Morgan Eldred showed how Maersk has been trialing s Schlumberger’s Eclipse fluid flow reservoir simulator in the Amazon web services cloud. A major issue is data transfer from the corporate network to the cloud fixed by Panzura’s Quicksilver technology. Inside the cloud, data transfers between simulated offices used OpenVPN on standard Linux Amazon machine images. Eclipse was run on a Linux C3 ‘xlarge’ size server with solid state drives. The proof of concept worked but challenges remain—notably licensing issues. The authors noted the ‘agility’ of working in the cloud, for instance benefitting from the latest technology refresh à la Intel Xeon E5.
Darrell Pitzer (ExxonMobil) observed that cyber security is hard, and will get harder, but business goes on. Scada vulnerabilities are on the rise, ‘the bad guys have found us.’ Control systems are hard to secure because of the 10 to 20 year equipment lifetime and the fact that they are designed for transparency and efficiency rather than security. Also, while many experts are reaching retirement, the hacker’s knowledge is ‘comprehensive and constantly building’ particularly with tools loke Metasploit and the Shodan search engine. Companies need to reduce risks to a ‘comfortable’ level—e.g. by banning removable media and changing default accounts and passwords. Training is also important. Also, verify that procedures are followed, for instance by throwing some USB drives around the parking lot and see who plugs them in! You also need a disaster recovery plan in case a site gets wiped out by a virus. Oils are not the most respected and loved companies, ‘there may be folks out there trying to shut you down.’
Maurice Wilkins (Yokogawa) investigated human behavior in critical situations such as the Indonesia Airways Airbus 380 incident (where the pilots saved the day) and the Texas City refinery explosion where the operators were overwhelmed with contradictory information on the plant’s status. With refinery losses trending upwards, is more automation the answer to process safety? For Wilkins, ‘having humans in the picture at the time of an emergency can be beneficial. But we need to prepare for abnormal situations where lots of confusing data and warnings are created. The answer is better guidance and support for operators. In the Texas City example, a ‘procedure assistant’ could have triggered actions that might have saved the day.

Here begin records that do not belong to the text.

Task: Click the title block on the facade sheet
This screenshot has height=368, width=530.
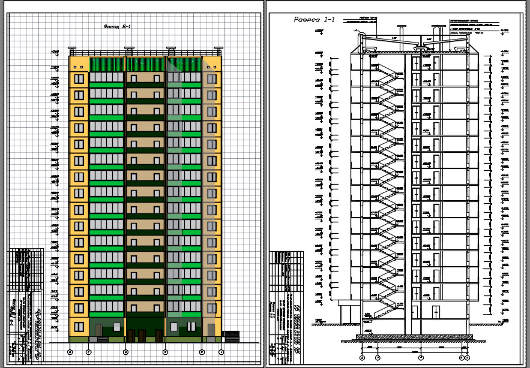Action: 26,306
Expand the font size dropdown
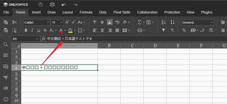The height and width of the screenshot is (104, 227). [61, 22]
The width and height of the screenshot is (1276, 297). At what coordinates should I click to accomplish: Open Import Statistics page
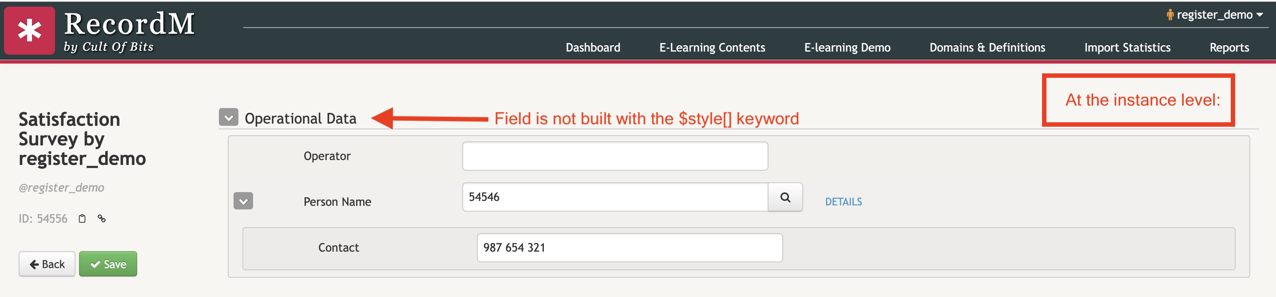[1127, 48]
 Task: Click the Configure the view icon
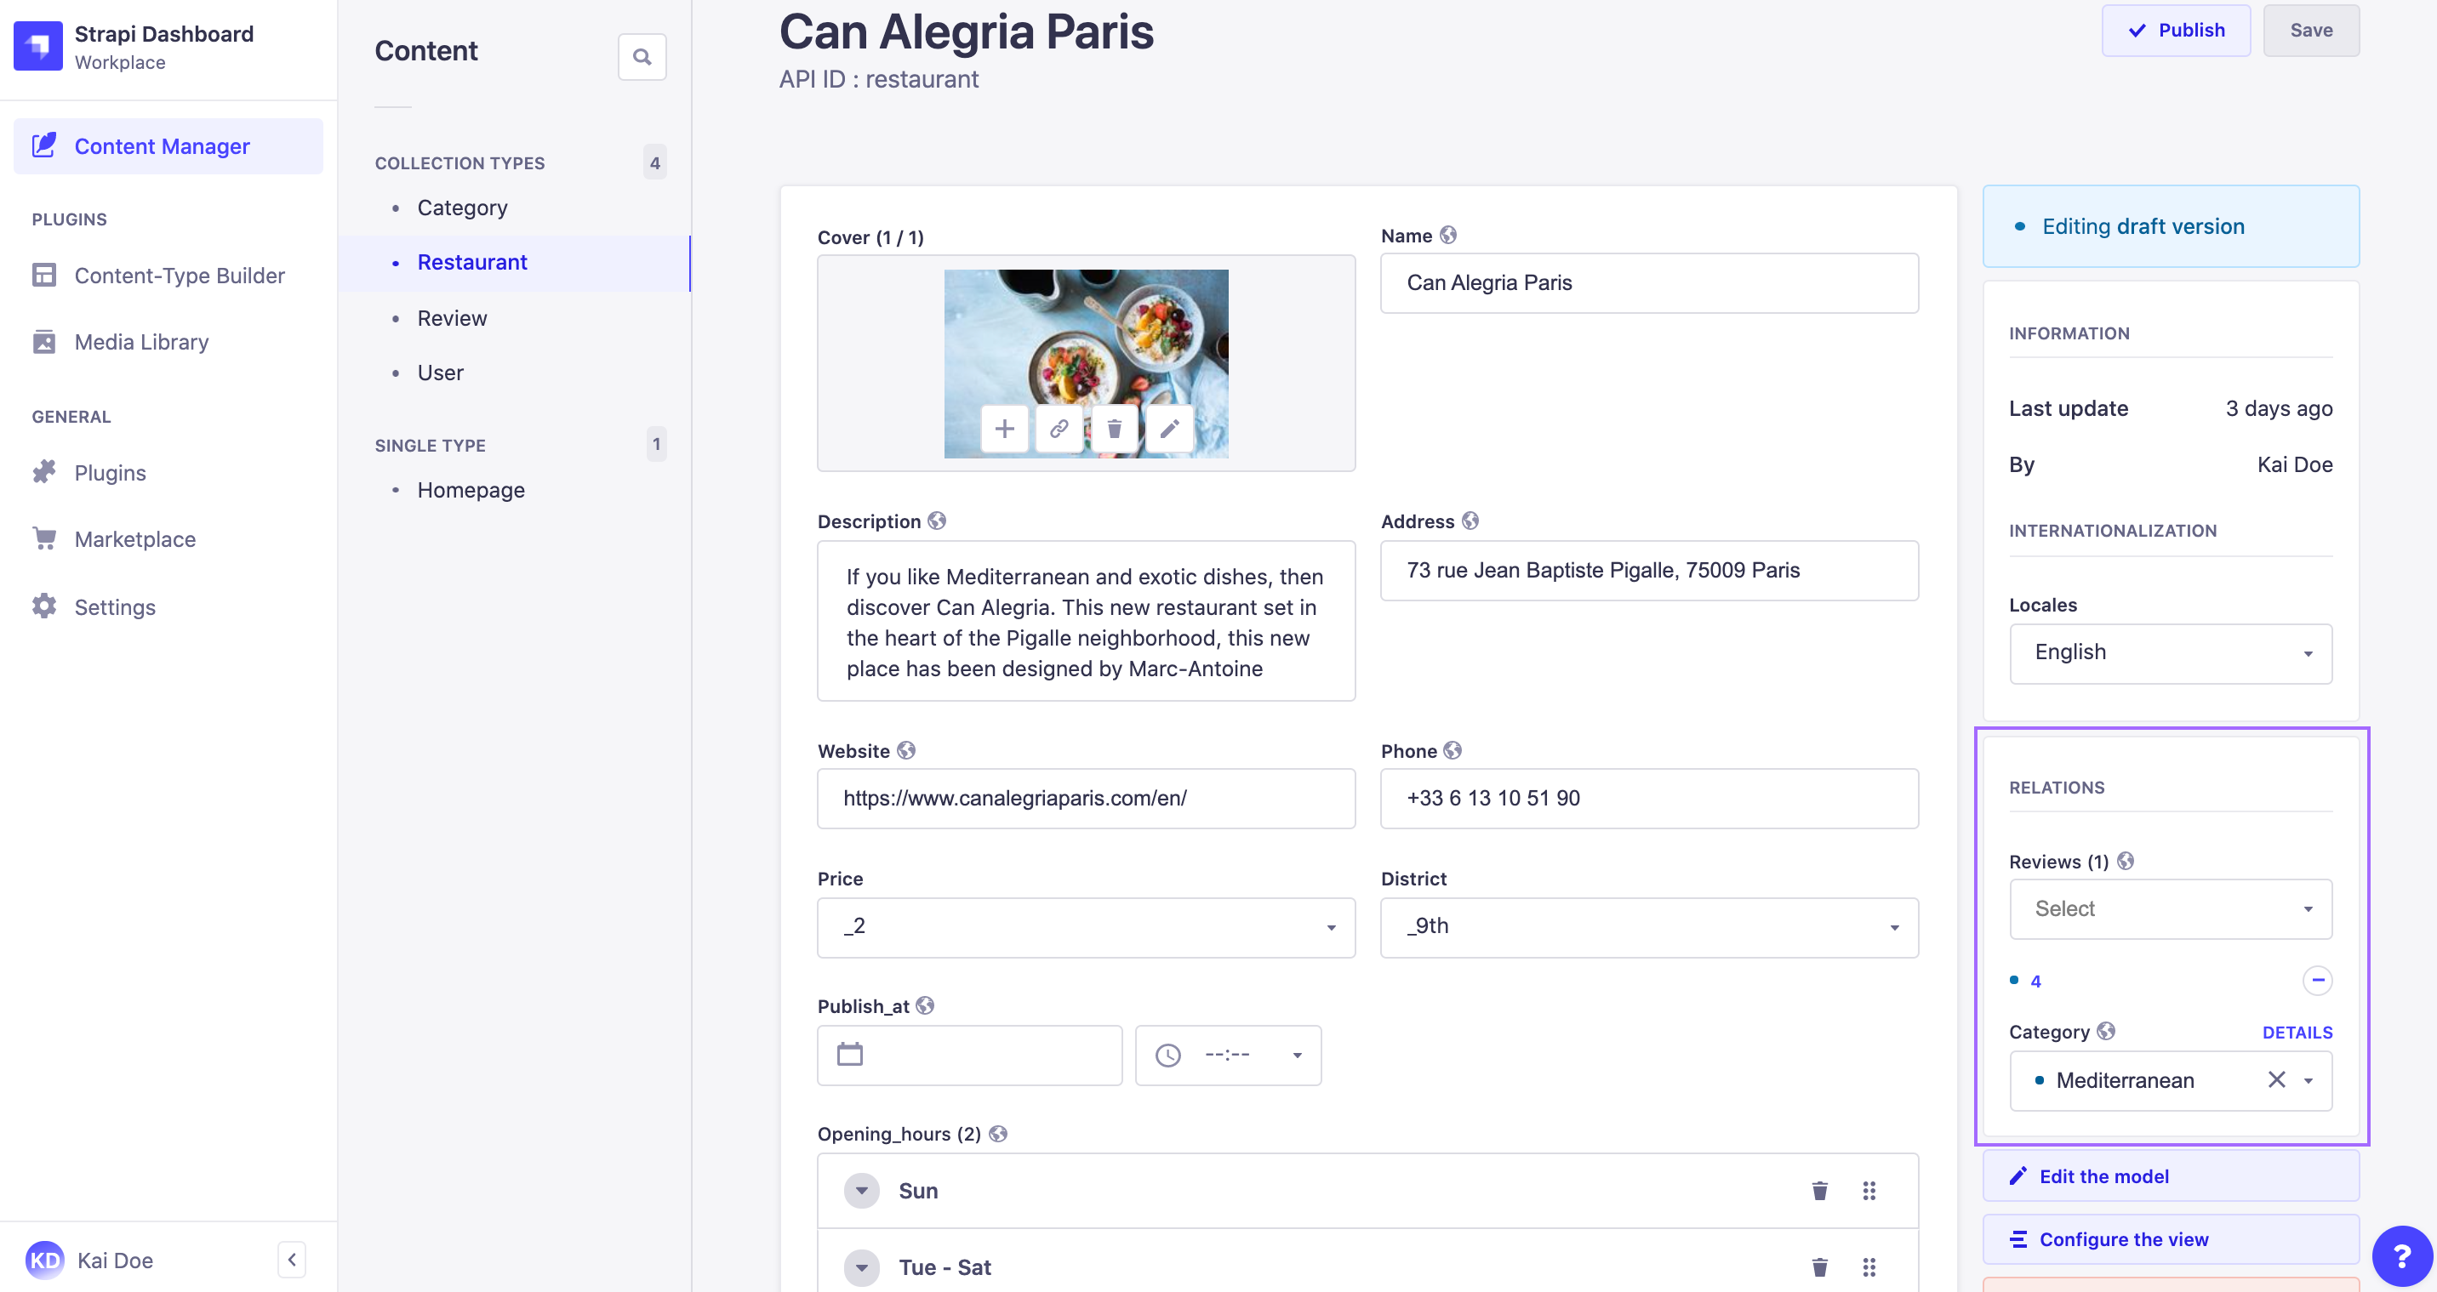pyautogui.click(x=2018, y=1238)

Richard Bailey (BP) showed how market basket analysis, as used in to analyze the contents of shoppers’ supermarket trolleys, can be repurposed for production data analytics. The oil and gas ‘basket’ has relatively few items—just start/stop events on injector and observations at producers. These are analyzed with ‘directed pattern search’ to look for cause and effect. Bailey reports that this is very successful and has helped BP optimize its gas injection strategy and ‘sell high.’ The technique is now embedded in a user-oriented toolkit.
Jeff.Liddle (Molten) presented on behalf of BP work done on distributed temperature sensing with fiber for well surveillance. Continuous monitoring with fiber can produce very large amounts of data. A single comprehensive monitoring operation of, e.g., a frac job plus flowback, can generate 150 terabytes. Fiber is however easy to deploy downhole and behind casing and requires no power or comms and it works over long distance, up to 25km. Interpretation tools are primitive and pertinent use cases are so far elusive.
Aymeric Preveral (Idmog) provided a round up of ‘big data’ technologies likely to impact oil and gas, making an analogy between the problems that Google and Amazon have and those of streaming data from the oilfield. Current SQL-based data stores and applications scale poorly and require a significant administrative burden to maintain. Data gets replicated and causes more work for IT. The answer is the NoSql as deployed in Google’s BigTable and Amazon’s SimpleDB. Preveral proposed a distributed architecture involving these technololgies but observed that connectors for Prodml, Ppdm and OPC-UA will have to be built. The IS presentations can be acquired through the OnePetro website.